Several legal experts have told ABC News that a sexual relationship between a judge and prosecutor under these circumstances would violate a defendant's right to a fair trial and would render the conviction invalid.
If that is found to be the case, the reported affair could call into question many other cases that O'Connell prosecuted in Holland's court. Holland was a Collin County judge from 1981 to 1997, when she joined the Court of Criminal Appeals. O'Connell was district attorney from 1971 to 2002, except for several years in the 1980s.

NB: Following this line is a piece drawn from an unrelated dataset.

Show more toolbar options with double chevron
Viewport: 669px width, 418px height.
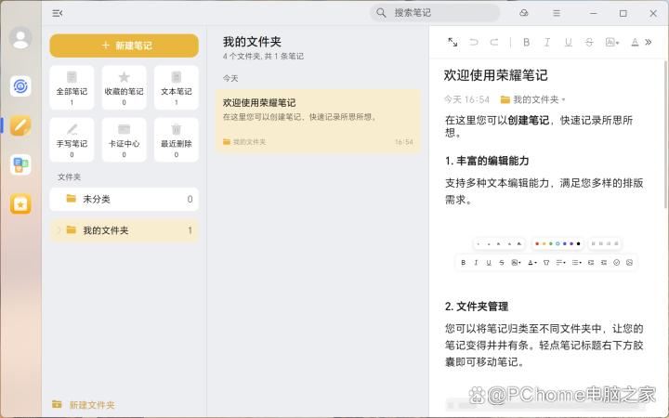point(649,42)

"It's not just shocking. It really reflects a complete disregard of the fundamental tenets of the justice system," Robert Cummins, the former chair of the American Bar Association Committee on Professional Discipline, said of the affair. Cummins earlier had signed a letter asking courts to fully investigate the allegations that Holland and O'Connell had an affair.
It was unclear how many cases could potentially be affected. The Collin County court clerk's office said it was still researching the number of cases O'Connell prosecuted in Holland's court during that time.
David Dow, litigation director at Texas Defender Services, which represents death row inmates, said the office did not represent any other death row inmates whose cases were tried in front of Holland.
Affair Between Judge and Prosecutor Taints Cases
Mitch Nolte, president of the local defense lawyers' association, said it was possible that the reported affair could call into question "a lot of cases," but that it was too soon to know how many.
"We don't know the extent of the relationship and its effect on the cases," he said, adding that there were various procedural barriers to defendants challenging old convictions.
According to Texas Defender Services, which represented Hood, Holland recused herself as a judge on the Court of Criminal Appeals from nearly 80 percent of cases from Collin County. Two other judges on the court who were former trial court judges recused themselves from cases from their district less than one percent of the time, Texas Defender Services said.
The reported affair also raised the possibility that Holland and O'Connell could face sanctions from the state bar association. Maureen Ray, special administrative counsel to the state bar, said ethics complaints were confidential and could not say if Holland or O'Connell were under investigation.
Judges have been publicly sanctioned only eight times in the last 18 years for having relationships with lawyers who appear in their courtrooms, none of them in Texas, according to the Center for Judicial Ethics at the American Judicature Society, which tracks judicial discipline. None appeared to have involved capital cases. Punishment ranged from public censure to temporary suspensions.
The letter, which asked for a reprieve, said it was unclear when the relationship ended, but that it continued in the "years leading up to" Hood's case. After the sexual relationship ended, Hood and O'Connell remained close friends, the letter says.
The fact that neither Holland nor O'Connell disclosed the relationship is a "shocking and devastating indictment of the Texas criminal justice system," the letter argues.
Hood, 39, was scheduled to be executed in June after the Texas Court of Criminal Appeal rejected a bid to overturn his conviction, saying Hood had raised the issue of the reported affair too late in the appeals process for it to be considered.
After a flurry of last-minute legal filings, the execution was delayed in June because state prison officials said they had run out of time to carry out the execution by the midnight deadline.
Hood was convicted of the 1989 fatal shooting of his boss Ronald Williamson and Williamson's girlfriend, Traci Wallace. Hood was arrested in Indiana a day after the killing.
Though he has maintained his innocence, he had Williamson's car, jewelry, camera, wallet, credit cards and clothing on him at the time of the arrest, according to the Texas Attorney General's Office.